One century later, Blum & Bergeron, Inc., continues to supply RedBug Brand Dried Shrimp to cities across America.
“If you’re in business 100 years, you have a lot of junk,” explains Louis Blum, Jr., 61, as he navigates around the office, pointing out the portraits of his grandfather and Shelley Bergeron.
With its cypress frame, belted ceiling fans, and tongue-and-groove pine floor, the Blum & Bergeron, Inc. warehouse on Main Street in Houma, Louisiana, has changed very little over the last century. An exhibit at the nearby Bayou Terrebonne Waterlife Museum attests to the fact that air-conditioning and refrigerators are the only two real upgrades for the building.
Age-Old Process Has Withstood Test of Time
Back when deliveries were made by boat, it was the ideal location. Now, being in the downtown district is more of a hindrance than a help. Main Street is a little tight for delivery trucks.
“The mechanics have changed, but the process has not,” says Blum.
Shrimp — fresh off the boat — are still boiled then laid flat to dry.
“Used to be the sun would do all the work,” reflects Blum, sharing a photograph of shrimp spread across a seemingly endless wooden drying platform.
An Innovative Idea
Eventually, co-owner Bergeron came up with a way to improve the next step of the process. The invention of the mechanical shrimp beater, which removes the heads and shells of the dried shrimp was a significant advancement for the industry. Bergeron and Freddy Chauvin patented the contraption. A small-scale model is displayed in the Blum & Bergeron, Inc. warehouse.

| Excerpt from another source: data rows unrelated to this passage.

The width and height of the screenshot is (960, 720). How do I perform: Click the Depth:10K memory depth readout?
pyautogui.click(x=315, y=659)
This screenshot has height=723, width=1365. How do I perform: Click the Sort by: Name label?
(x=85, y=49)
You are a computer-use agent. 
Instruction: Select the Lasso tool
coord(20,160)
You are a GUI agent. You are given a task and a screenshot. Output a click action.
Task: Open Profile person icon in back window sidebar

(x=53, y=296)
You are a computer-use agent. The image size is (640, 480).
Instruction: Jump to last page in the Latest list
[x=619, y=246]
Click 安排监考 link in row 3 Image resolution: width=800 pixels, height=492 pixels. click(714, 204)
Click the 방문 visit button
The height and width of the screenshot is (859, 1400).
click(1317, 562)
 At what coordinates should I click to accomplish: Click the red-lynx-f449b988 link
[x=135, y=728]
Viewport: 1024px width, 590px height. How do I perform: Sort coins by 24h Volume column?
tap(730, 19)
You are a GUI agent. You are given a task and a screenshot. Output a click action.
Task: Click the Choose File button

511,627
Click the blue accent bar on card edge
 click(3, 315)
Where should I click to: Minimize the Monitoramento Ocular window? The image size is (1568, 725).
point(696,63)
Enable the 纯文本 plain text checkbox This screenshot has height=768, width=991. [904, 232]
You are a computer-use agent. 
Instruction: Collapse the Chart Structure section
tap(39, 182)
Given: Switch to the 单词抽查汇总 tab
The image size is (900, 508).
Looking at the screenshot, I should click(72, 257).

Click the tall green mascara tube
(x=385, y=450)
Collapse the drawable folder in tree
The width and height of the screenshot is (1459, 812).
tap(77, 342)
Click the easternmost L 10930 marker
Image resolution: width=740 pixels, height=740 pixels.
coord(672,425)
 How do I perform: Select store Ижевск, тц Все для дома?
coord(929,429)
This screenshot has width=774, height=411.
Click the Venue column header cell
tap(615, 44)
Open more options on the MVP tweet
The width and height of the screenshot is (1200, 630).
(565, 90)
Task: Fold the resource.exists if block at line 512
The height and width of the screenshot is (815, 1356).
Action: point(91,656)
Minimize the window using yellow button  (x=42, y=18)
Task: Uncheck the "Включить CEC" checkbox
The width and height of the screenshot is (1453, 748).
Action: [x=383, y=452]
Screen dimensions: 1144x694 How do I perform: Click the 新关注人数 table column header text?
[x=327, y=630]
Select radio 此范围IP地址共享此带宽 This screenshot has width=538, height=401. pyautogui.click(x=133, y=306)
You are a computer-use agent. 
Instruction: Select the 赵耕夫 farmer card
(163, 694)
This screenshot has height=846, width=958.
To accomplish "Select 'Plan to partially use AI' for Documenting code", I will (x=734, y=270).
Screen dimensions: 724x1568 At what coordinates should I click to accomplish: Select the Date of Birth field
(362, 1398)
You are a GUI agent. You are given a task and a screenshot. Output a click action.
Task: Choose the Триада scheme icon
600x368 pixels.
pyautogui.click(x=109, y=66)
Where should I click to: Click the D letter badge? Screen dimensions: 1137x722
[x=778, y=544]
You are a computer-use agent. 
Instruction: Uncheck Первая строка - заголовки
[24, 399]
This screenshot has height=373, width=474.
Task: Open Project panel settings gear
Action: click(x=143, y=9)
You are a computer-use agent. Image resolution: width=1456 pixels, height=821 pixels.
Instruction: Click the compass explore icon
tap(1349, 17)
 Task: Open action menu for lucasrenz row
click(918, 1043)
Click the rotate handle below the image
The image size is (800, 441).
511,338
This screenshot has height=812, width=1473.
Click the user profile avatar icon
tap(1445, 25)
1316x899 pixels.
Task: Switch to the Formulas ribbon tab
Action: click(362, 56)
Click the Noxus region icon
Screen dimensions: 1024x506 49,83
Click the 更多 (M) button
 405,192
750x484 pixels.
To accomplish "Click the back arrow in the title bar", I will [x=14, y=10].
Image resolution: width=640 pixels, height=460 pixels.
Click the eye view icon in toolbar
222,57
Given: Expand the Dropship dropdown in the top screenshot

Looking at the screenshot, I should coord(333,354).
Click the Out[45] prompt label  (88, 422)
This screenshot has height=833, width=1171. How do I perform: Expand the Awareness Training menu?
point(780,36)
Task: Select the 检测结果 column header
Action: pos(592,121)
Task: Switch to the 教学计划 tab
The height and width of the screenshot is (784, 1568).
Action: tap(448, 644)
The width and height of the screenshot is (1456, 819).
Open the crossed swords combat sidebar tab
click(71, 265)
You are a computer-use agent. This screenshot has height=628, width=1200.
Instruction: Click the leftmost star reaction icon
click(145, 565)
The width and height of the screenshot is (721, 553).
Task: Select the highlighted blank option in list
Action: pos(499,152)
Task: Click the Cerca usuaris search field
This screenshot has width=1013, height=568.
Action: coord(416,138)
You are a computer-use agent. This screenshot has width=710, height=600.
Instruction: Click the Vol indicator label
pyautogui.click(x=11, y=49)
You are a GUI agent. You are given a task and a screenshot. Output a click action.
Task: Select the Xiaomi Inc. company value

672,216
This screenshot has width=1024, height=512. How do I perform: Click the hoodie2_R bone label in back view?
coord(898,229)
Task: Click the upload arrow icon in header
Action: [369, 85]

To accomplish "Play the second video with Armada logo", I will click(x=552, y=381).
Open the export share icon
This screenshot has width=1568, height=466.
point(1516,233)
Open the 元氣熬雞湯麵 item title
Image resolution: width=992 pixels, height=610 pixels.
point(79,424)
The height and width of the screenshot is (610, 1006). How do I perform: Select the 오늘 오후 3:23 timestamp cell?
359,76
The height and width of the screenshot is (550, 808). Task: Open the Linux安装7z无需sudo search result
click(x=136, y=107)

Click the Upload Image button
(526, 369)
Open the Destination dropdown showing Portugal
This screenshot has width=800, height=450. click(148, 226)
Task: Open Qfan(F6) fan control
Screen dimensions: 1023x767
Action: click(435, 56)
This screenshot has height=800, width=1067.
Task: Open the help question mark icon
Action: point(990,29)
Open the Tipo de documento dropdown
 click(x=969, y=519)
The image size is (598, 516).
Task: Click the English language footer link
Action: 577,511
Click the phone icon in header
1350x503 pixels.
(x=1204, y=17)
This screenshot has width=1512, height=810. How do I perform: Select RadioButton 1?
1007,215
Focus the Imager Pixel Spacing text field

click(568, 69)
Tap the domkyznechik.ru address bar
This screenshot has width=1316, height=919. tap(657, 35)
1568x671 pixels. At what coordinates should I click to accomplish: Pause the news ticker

“We use everything,” Blum says with pride. The dry, dehydrated shrimp shells are ground into a dust called shrimp meal. According to Blum, it is high in protein and used most commonly in fish food. Nothing goes to waste, especially if it can help the bottom line.
“The key to our future is finding new markets,” says Blum. Like many other American businesses, he’d like to export to China like his grandfather did before World War II. However, Blum also hopes to introduce younger American generations to the fully cooked, ready-to-eat convenience of dried shrimp.
For a century, through wars, depressions and hurricanes, Blum & Bergeron, Inc. has survived because of its innovations in the mechanics of processing dried shrimp. But the cornerstone of the process has remained the same — fresh Gulf shrimp straight off the boats of Louisiana fishermen.
“Without them, we don’t have anything,” says Blum. “Without them, we couldn’t have made it 100 years.”